Dr. Axel-Jürg Potempa: Die in meinem Buch beschriebenen Fälle sind alle real passiert. Aber es stimmt, im Buch gebe ich den Anamnesen mit einem Happy End den Vorzug. Es gibt und gab auch genügend Sex-Unfälle, die kein gutes Ende nahmen, weil sich die Beteiligten entweder zu spät bei mir gemeldet haben oder sie Praktiken ausprobiert haben, deren ungesunden Ausgang auch ich als erfahrener Facharzt nicht mehr reparieren oder ungeschehen machen konnte.

Erotik-Couch: Und aus Ihrer langjährigen Erfahrung: Gibt es ein paar Grundregeln, die man als sexuell aufgeschlossener Mensch beherzigen sollte, damit Experimentierlust nicht in Krankheiten und Verletzungen enden?

Dr. Axel-Jürg Potempa: Sexualität wird optimalerweise rauschartig erlebt, aber ich appelliere trotzdem immer wieder daran, den klaren Menschenverstand nicht ganz auszuschalten. Anhaltende Schmerzen und Verletzungen habe in der Sexualität nicht zu suchen und können eine zukünftige phantasievolle Intimität für immer zerstören. Auch in einer sexuellen Partnerschaft haben der Respekt und die Wertschätzung vor der oder dem Anderen oberste Priorität.
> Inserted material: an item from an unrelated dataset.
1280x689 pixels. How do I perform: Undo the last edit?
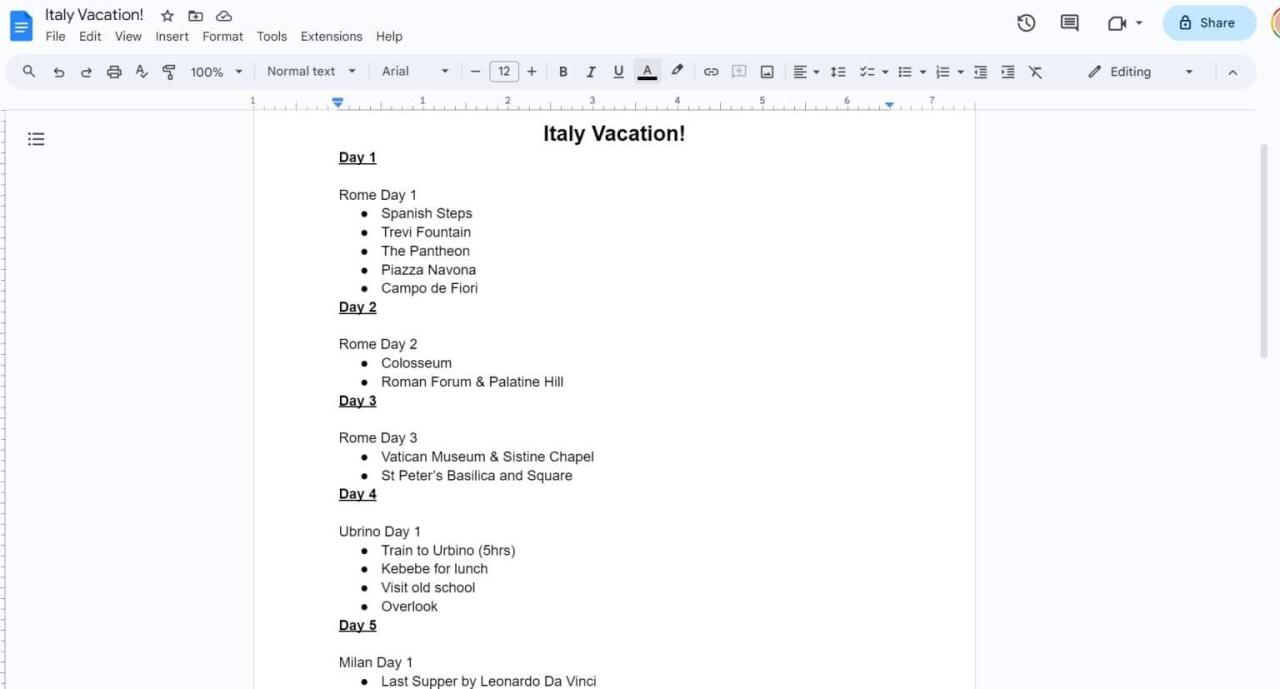coord(58,71)
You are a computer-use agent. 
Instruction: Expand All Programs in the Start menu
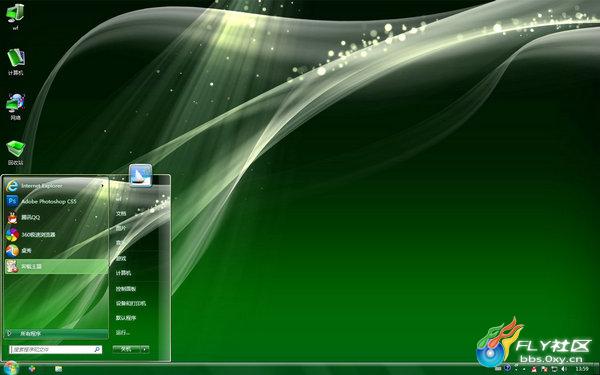click(56, 334)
Von neuen experimentellen Praktiken, die man vielleicht erst einmal alleine ausprobieren möchte, rate ich dringend ab. Vielmehr empfehle ich diese neuen Gedanken zusammen mit einem Partner oder einer Partnerin zu entwickeln, da so einerseits das Gefahrenpotential für ein unüberlegtes gesundheitliches Risiko sinkt, anderseits aber die Möglichkeit eines neuen unvergesslichen gemeinsamen sexuellen Erlebens mit Happy End deutlich ansteigt.

Das Interview führte Sigrid Tinz im April 2019.